なぜなら、アプリの開発費用が非常に高く、開発期間も長いからです。エンジニアの給料が高いことは言うまでもなく、iOSとAndroidのOSの違いにより、すべての作業に倍の時間とエネルギーが必要になります。それに加えて、スマホは常にバージョンアップが行われているため、アプリ開発が完了した後にもシステム保守の人件費と設備費を負担し続けなければなりません。
控えめに言うと、アプリがなければMuro Boxはただ曲を切り替えできるオルゴールにすぎませんが、それもお客様が最初に注目する機能なのです。つまり、アプリは付加価値を提供するものの、オルゴールのコアバリューではありません。コンサルタントからのアドバイスの通り、もし最小のコストで最も手頃な価格のオルゴールを作りたいのであれば、アプリは捨てるべきです。
ソフトウェアエンジニアとしての私(馮振祥)の視点が異なるし、伝統オルゴールの業者でもないかもしれないので、私にとって、アプリを通じて過去にはなかった新たな機能をどれだけ生み出せるか、というのがバリューだと思っています。コミュニティを通じて、アプリでオルゴールが生み出す感動をオルゴール愛好者と共有したいと思っています。
この純粋でロマンティックな情熱があるからこそ、私たちがすべての開発の苦労を背負い、最初から最後までアプリの開発を諦めることはありませんでした。しかし、参考にする対象でさえない状態で、どのようにゼロから世界初のスマートオルゴールの専用アプリを設計・開発すればよいのでしょうか?
Muro Boxアプリの要件定義
世界初のスマートオルゴール「Muro Box」が登場する前に、スマホアプリでオルゴールを制御することができませんでした。直感で操作しやすいアプリを開発するために、試行錯誤を繰り返し、ユーザーの利用習慣を分析しながら設計を改良してきました。
起業初期において、週に一回の定例ミーティングを開催し、チームの中のユーザーインターフェース(UI)デザイナー(黃書鴻さん)とバックエンドソフトウェアエンジニア(郭哲庭さん)と共に、アプリに必要な機能について話し合うようにしていました。
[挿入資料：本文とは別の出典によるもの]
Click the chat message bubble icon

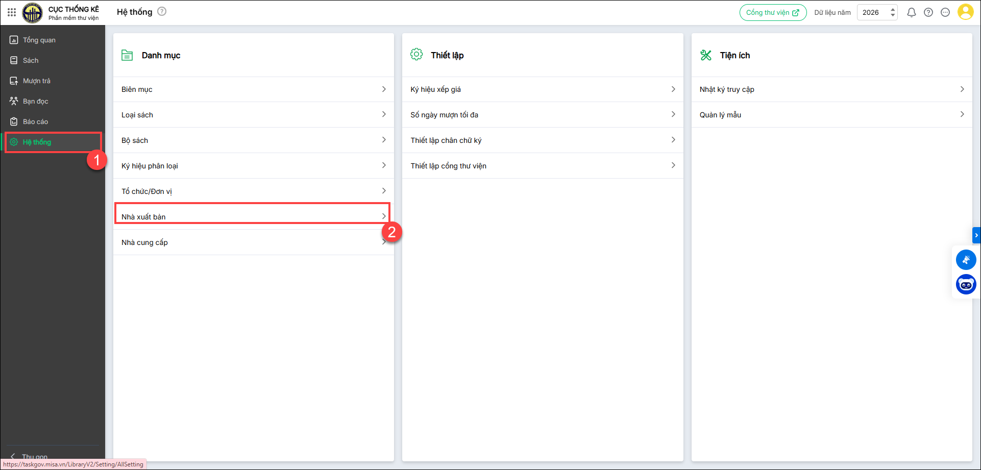point(945,12)
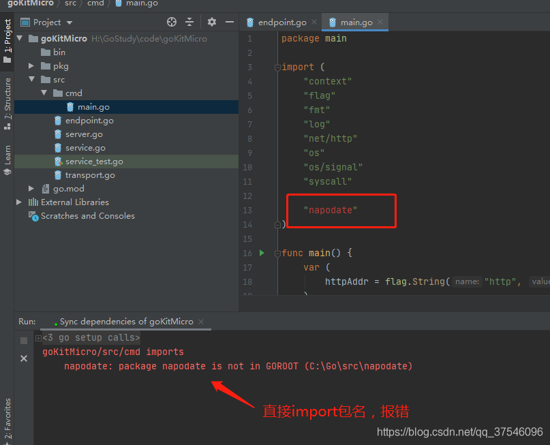Hide the Project panel with minus icon
This screenshot has width=550, height=445.
pyautogui.click(x=228, y=22)
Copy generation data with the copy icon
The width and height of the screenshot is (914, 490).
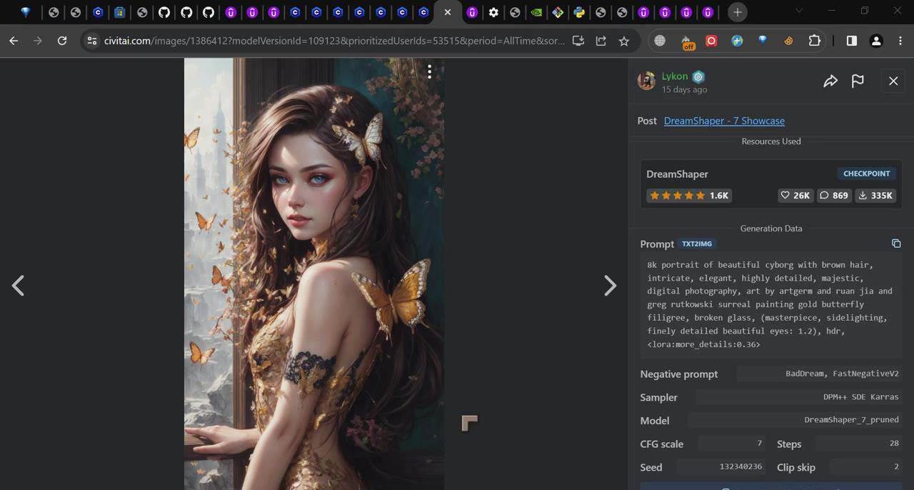896,243
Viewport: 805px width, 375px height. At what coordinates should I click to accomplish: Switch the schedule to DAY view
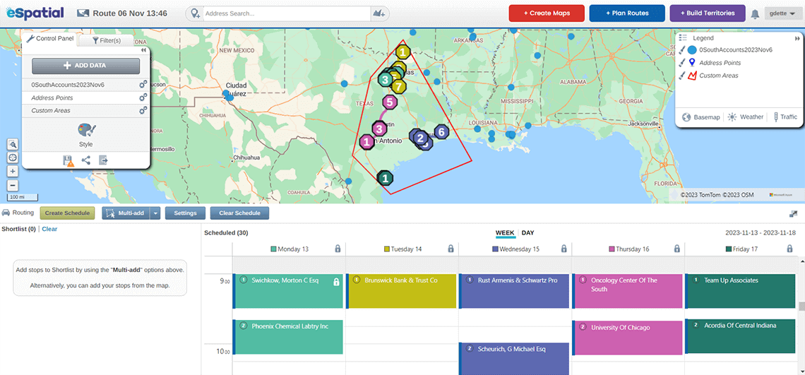coord(527,233)
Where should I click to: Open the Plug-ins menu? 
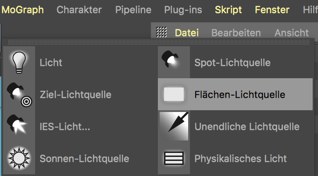click(183, 9)
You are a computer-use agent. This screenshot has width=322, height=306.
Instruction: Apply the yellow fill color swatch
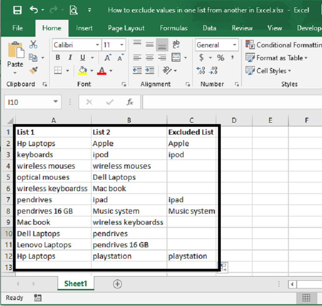[x=82, y=71]
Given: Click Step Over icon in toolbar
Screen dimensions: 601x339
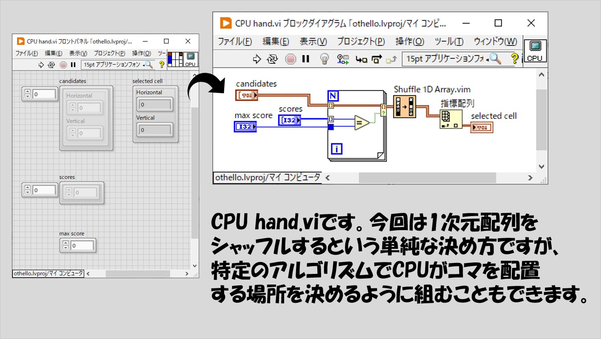Looking at the screenshot, I should [x=376, y=60].
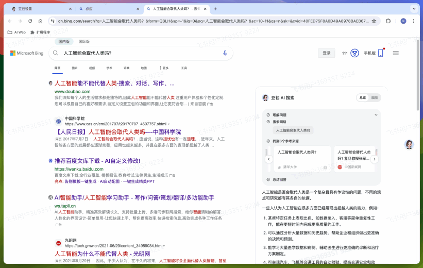Switch Doubao AI panel to 脑图 view

pyautogui.click(x=375, y=97)
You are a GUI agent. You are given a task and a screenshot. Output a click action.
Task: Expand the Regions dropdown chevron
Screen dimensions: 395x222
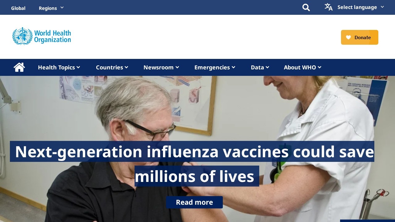click(62, 7)
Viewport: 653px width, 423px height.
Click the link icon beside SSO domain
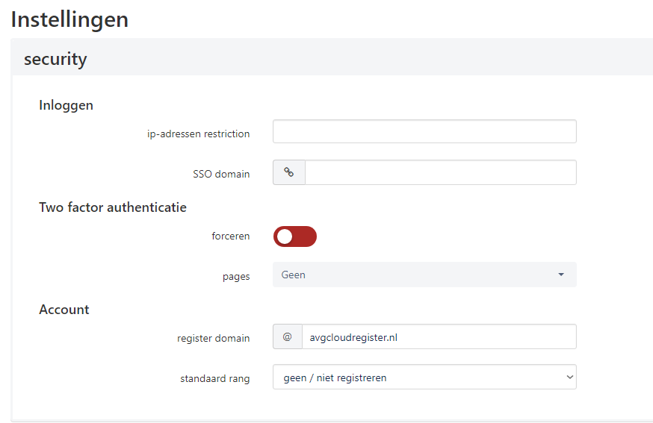click(288, 172)
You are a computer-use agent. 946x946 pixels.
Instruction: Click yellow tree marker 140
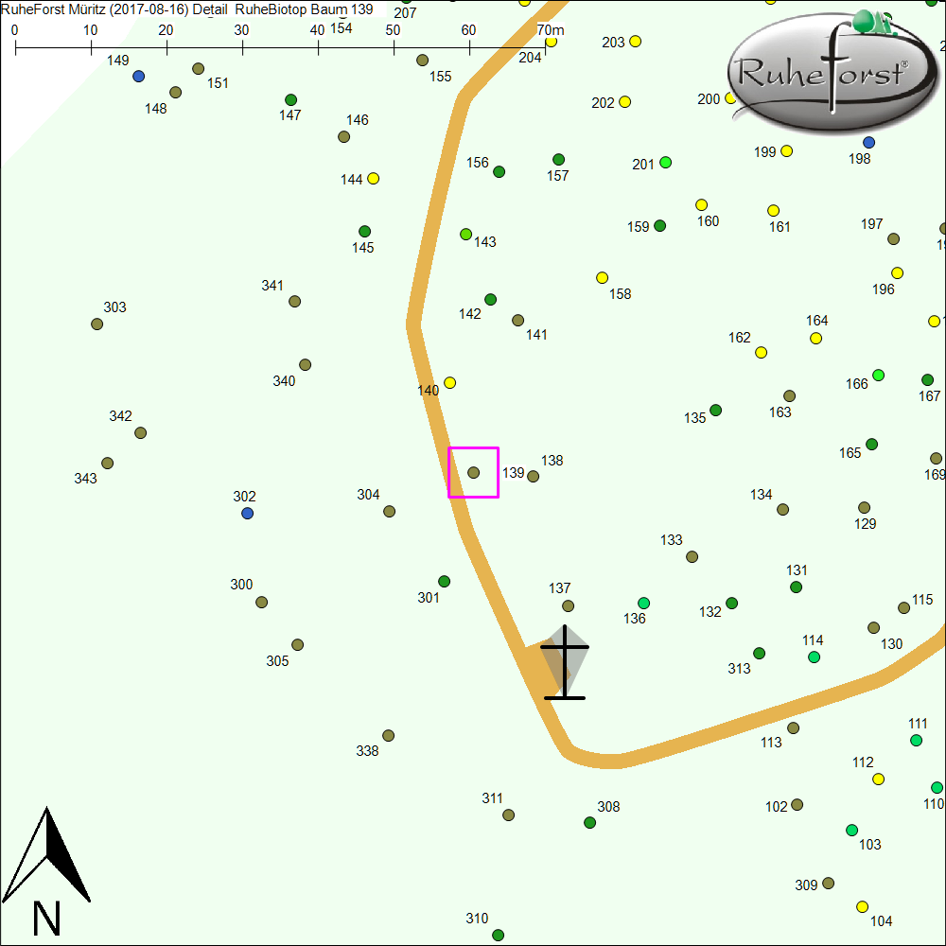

閉じこもってアプリ開発だけに集中してはいけないことも分かっています。ミーティング以外の時間には、Muro Boxのプロトタイプ開発とプロモーションの設計にも着目して取り組んでいました。プロモーションはプロトタイプと同じく重要なものです。なぜかというと、潜在顧客は実際の商品を手に取って見ることができなくても、宣材資料を通じて私たちの訴求を理解し、商品アンケートに回答してくれるからです。
コア機能に着目
最後に、リソースが限られていた状況で、まずアプリを以下のコア機能に対応させることにしました。自由に編曲、音楽のアップロード、プレイリストの編集、デフォルト再生時間のアラーム機能、及びアレンジャーに依頼して曲をカスタマイズするサービスです。
多くのユーザーの期待に反して、このアプリはプロの編曲ソフトウェアではなく、オルゴールのリモコンとして位置付けることを最初から決めていました。音楽理論の知識不足や開発の難しさのため、「自由に編曲」という機能が最も難しかったのです。こういう人材不足の状況では、これが現実の妥協点だったように思えるでしょう。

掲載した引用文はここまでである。